#### [Problem to work on]
Using the census article below, explain in one to three sentences why a high share of households reached does not guarantee an accurate count.
--- Extract provided Enclosed Below ---
Census takers fall short of target goal in parts of US
From tribal lands in Arizona and New Mexico to storm-battered Louisiana, census workers who go door to door were unable to reach all the households they needed for a complete tally of the U.S. population, a count that ended abruptly last week after a Supreme Court ruling.
Community activists, statisticians and civil rights groups say racial and ethnic minorities are historically undercounted, and shortcomings in the 2020 census could set the course of life in their communities for years to come.
The count determines the number of congressional seats each state gets, where roads and bridges are built, how schools and health care facilities are funded and how $1.5 trillion in federal resources are allocated annually.
“An undercount in our community means schools are overcrowded, hospitals are overcrowded, roads are congested,” said John Yang, president and executive director of Asian Americans Advancing Justice.
The census ended last week after the Supreme Court sided with President Donald Trump’s administration and suspended a lower court order allowing the head count to continue through Oct. 31.
The U.S. Census Bureau says that overall, it reached more than 99.9% of the nation’s households, but in a nation of 330 million people, the remaining 0.1% represents hundreds of thousands of uncounted residents. And in small cities, even handfuls of undercounted residents can make a big difference in the resources the communities receive and the power they wield.
Also, a high percentage of households reached does not necessarily translate to an accurate count: The data’s quality depends on how it was obtained. The most accurate information comes from people who “self-respond” to the census questionnaire online, by phone or mail. Census officials say 67% of the people counted in the 2020 census responded that way.
In any case, census takers, who go door to door, fell short of reaching all the households that hadn’t filled out the census form in many pockets of the country.
--- End of Enclosed Extract provided ---
--- Source information Enclosed Below ---
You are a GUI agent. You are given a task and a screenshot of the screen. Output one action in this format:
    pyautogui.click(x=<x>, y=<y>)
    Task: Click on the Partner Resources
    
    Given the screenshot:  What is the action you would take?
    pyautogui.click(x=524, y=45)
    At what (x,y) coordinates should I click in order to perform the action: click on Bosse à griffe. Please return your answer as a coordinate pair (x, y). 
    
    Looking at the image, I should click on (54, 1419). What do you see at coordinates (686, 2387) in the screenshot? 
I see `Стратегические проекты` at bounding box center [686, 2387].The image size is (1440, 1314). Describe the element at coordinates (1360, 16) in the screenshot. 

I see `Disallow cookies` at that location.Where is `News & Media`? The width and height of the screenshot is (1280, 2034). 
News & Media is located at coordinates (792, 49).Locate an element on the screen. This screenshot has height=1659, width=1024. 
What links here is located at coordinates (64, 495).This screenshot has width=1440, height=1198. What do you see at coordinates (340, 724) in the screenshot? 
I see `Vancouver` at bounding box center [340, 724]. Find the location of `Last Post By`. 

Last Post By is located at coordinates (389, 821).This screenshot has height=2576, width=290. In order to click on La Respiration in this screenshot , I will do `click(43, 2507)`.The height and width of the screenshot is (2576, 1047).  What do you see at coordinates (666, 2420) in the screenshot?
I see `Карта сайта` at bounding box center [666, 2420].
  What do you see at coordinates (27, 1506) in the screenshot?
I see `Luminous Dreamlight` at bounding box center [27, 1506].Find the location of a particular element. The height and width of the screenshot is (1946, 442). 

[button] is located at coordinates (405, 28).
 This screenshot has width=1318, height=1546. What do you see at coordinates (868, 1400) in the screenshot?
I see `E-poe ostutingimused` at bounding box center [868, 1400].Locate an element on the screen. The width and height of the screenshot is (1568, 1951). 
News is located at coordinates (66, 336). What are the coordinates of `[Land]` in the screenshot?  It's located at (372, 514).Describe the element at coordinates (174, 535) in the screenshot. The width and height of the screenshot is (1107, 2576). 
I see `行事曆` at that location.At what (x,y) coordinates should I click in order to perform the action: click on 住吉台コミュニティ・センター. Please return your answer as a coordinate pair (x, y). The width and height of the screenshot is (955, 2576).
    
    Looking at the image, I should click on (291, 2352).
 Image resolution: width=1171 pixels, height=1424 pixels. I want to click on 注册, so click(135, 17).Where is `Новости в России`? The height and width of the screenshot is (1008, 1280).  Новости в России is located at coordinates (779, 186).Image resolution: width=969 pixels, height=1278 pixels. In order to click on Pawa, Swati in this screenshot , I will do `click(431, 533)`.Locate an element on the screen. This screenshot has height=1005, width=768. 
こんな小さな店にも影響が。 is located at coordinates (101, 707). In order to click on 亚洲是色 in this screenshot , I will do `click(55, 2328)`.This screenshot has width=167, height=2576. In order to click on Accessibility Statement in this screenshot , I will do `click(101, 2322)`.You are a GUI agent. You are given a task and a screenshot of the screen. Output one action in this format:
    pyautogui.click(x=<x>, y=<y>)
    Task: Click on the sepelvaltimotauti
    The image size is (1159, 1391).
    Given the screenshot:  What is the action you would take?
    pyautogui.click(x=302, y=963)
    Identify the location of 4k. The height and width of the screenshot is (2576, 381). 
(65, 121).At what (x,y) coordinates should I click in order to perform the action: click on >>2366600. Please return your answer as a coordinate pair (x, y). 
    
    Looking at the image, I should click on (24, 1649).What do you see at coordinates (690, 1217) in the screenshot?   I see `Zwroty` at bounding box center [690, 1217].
--- End of Enclosed Source information ---
#### [Written response]
The data's quality depends on how it was obtained, and the most accurate information comes from people who self-respond to the census questionnaire online, by phone or by mail. Census officials say 67% of the people counted in the 2020 census responded that way.